# WHAT THE TASK ASKS
Extract every line below that contains the string "item", copying each one in full. Case counts.

# MATERIAL PROVIDED
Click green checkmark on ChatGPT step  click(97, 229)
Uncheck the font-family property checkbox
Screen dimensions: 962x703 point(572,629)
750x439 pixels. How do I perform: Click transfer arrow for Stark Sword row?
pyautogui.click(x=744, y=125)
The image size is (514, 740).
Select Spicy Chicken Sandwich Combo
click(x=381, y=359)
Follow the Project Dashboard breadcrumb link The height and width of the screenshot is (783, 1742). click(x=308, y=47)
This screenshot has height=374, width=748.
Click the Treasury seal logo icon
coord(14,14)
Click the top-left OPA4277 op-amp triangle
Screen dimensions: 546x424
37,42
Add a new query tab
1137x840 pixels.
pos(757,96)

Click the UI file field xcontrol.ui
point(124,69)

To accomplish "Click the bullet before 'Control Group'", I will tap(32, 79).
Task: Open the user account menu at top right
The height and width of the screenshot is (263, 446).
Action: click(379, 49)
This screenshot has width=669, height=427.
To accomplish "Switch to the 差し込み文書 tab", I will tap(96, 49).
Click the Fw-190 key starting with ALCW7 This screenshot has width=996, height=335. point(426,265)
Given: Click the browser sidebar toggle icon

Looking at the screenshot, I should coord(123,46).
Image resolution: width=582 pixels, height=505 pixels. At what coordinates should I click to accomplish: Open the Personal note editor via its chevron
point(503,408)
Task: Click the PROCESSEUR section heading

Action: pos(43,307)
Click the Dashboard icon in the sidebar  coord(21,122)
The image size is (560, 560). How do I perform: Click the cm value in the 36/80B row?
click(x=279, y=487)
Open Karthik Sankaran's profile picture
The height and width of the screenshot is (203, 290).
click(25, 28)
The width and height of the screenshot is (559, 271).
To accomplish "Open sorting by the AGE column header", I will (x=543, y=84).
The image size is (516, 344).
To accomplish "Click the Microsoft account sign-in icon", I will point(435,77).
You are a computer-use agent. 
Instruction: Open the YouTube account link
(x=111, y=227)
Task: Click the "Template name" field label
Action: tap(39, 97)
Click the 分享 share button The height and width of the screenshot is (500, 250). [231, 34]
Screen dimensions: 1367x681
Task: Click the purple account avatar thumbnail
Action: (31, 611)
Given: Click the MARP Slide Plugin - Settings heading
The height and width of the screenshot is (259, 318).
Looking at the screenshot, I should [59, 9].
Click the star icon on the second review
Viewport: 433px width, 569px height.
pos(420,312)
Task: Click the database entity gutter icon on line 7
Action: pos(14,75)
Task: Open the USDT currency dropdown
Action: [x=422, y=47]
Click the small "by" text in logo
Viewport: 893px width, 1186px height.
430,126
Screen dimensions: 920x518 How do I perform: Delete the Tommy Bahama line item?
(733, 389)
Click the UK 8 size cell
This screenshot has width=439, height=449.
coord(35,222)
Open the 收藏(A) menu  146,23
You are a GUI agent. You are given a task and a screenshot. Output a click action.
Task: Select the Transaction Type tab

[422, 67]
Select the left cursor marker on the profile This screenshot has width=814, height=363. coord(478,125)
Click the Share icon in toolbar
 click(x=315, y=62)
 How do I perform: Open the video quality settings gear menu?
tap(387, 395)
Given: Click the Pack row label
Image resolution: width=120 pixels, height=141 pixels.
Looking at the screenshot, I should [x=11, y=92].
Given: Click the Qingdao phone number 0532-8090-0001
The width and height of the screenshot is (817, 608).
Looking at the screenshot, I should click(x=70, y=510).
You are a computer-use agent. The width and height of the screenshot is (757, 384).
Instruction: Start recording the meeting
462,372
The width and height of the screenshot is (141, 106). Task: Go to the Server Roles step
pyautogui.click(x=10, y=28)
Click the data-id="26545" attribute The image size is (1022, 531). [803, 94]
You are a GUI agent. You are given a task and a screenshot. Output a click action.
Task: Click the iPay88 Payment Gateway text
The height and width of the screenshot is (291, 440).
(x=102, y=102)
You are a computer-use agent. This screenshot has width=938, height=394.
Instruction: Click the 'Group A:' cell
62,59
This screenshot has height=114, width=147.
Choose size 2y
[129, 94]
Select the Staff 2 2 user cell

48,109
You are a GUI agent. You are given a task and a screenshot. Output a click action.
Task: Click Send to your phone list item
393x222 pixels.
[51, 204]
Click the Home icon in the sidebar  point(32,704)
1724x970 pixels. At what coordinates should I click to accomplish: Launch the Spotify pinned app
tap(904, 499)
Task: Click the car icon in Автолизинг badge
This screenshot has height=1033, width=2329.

# EXERCISE SOLUTION
Screen dimensions: 920x518 How do I perform: Delete the Tommy Bahama line item?
Task: Click Send to your phone list item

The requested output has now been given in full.